TASK PROMPT: Restate the records that follow. Every word must match.

Stored entries:
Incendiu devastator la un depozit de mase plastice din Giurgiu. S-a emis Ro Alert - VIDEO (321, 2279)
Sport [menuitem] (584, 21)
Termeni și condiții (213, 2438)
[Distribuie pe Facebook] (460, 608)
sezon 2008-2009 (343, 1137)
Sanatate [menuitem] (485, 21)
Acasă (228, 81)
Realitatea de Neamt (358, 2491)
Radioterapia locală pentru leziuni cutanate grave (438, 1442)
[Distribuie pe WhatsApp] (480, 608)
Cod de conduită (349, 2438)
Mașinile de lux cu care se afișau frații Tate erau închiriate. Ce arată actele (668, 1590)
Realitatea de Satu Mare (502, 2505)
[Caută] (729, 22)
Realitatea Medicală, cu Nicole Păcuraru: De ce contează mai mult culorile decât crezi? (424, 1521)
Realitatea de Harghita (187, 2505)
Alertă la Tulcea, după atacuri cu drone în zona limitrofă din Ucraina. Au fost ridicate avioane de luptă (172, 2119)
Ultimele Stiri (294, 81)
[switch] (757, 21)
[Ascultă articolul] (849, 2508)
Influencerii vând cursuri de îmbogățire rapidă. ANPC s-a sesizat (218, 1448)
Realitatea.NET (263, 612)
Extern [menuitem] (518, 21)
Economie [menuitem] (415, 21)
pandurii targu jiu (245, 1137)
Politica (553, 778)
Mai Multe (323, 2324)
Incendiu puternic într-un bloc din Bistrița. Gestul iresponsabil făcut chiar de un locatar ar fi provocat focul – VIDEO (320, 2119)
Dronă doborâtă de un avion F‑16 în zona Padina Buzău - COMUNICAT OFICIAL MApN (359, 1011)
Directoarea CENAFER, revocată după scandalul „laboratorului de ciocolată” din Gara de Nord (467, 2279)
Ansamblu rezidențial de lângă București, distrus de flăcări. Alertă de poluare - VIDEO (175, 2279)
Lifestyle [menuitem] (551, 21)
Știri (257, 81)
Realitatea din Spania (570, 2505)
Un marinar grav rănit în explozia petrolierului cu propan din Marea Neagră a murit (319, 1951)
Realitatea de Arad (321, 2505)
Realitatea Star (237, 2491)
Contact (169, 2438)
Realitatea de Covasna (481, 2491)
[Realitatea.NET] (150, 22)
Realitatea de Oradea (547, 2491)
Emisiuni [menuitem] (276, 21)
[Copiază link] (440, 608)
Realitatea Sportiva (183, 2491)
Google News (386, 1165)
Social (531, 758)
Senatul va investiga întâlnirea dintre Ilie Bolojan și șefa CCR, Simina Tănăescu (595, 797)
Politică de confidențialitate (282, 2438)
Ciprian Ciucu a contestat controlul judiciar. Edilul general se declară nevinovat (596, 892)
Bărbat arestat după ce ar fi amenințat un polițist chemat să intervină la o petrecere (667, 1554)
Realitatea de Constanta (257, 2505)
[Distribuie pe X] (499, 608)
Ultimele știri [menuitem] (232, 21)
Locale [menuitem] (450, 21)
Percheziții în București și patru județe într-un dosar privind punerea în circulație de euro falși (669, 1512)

RESPONSE TO THE TASK:
Incendiu devastator la un depozit de mase plastice din Giurgiu. S-a emis Ro Alert - VIDEO (321, 2279)
Sport [menuitem] (584, 21)
Termeni și condiții (213, 2438)
[Distribuie pe Facebook] (460, 608)
sezon 2008-2009 (343, 1137)
Sanatate [menuitem] (485, 21)
Acasă (228, 81)
Realitatea de Neamt (358, 2491)
Radioterapia locală pentru leziuni cutanate grave (438, 1442)
[Distribuie pe WhatsApp] (480, 608)
Cod de conduită (349, 2438)
Mașinile de lux cu care se afișau frații Tate erau închiriate. Ce arată actele (668, 1590)
Realitatea de Satu Mare (502, 2505)
[Caută] (729, 22)
Realitatea Medicală, cu Nicole Păcuraru: De ce contează mai mult culorile decât crezi? (424, 1521)
Realitatea de Harghita (187, 2505)
Alertă la Tulcea, după atacuri cu drone în zona limitrofă din Ucraina. Au fost ridicate avioane de luptă (172, 2119)
Ultimele Stiri (294, 81)
[switch] (757, 21)
[Ascultă articolul] (849, 2508)
Influencerii vând cursuri de îmbogățire rapidă. ANPC s-a sesizat (218, 1448)
Realitatea.NET (263, 612)
Extern [menuitem] (518, 21)
Economie [menuitem] (415, 21)
pandurii targu jiu (245, 1137)
Politica (553, 778)
Mai Multe (323, 2324)
Incendiu puternic într-un bloc din Bistrița. Gestul iresponsabil făcut chiar de un locatar ar fi provocat focul – VIDEO (320, 2119)
Dronă doborâtă de un avion F‑16 în zona Padina Buzău - COMUNICAT OFICIAL MApN (359, 1011)
Directoarea CENAFER, revocată după scandalul „laboratorului de ciocolată” din Gara de Nord (467, 2279)
Ansamblu rezidențial de lângă București, distrus de flăcări. Alertă de poluare - VIDEO (175, 2279)
Lifestyle [menuitem] (551, 21)
Știri (257, 81)
Realitatea din Spania (570, 2505)
Un marinar grav rănit în explozia petrolierului cu propan din Marea Neagră a murit (319, 1951)
Realitatea de Arad (321, 2505)
Realitatea Star (237, 2491)
Contact (169, 2438)
Realitatea de Covasna (481, 2491)
[Realitatea.NET] (150, 22)
Realitatea de Oradea (547, 2491)
Emisiuni [menuitem] (276, 21)
[Copiază link] (440, 608)
Realitatea Sportiva (183, 2491)
Google News (386, 1165)
Social (531, 758)
Senatul va investiga întâlnirea dintre Ilie Bolojan și șefa CCR, Simina Tănăescu (595, 797)
Politică de confidențialitate (282, 2438)
Ciprian Ciucu a contestat controlul judiciar. Edilul general se declară nevinovat (596, 892)
Bărbat arestat după ce ar fi amenințat un polițist chemat să intervină la o petrecere (667, 1554)
Realitatea de Constanta (257, 2505)
[Distribuie pe X] (499, 608)
Ultimele știri [menuitem] (232, 21)
Locale [menuitem] (450, 21)
Percheziții în București și patru județe într-un dosar privind punerea în circulație de euro falși (669, 1512)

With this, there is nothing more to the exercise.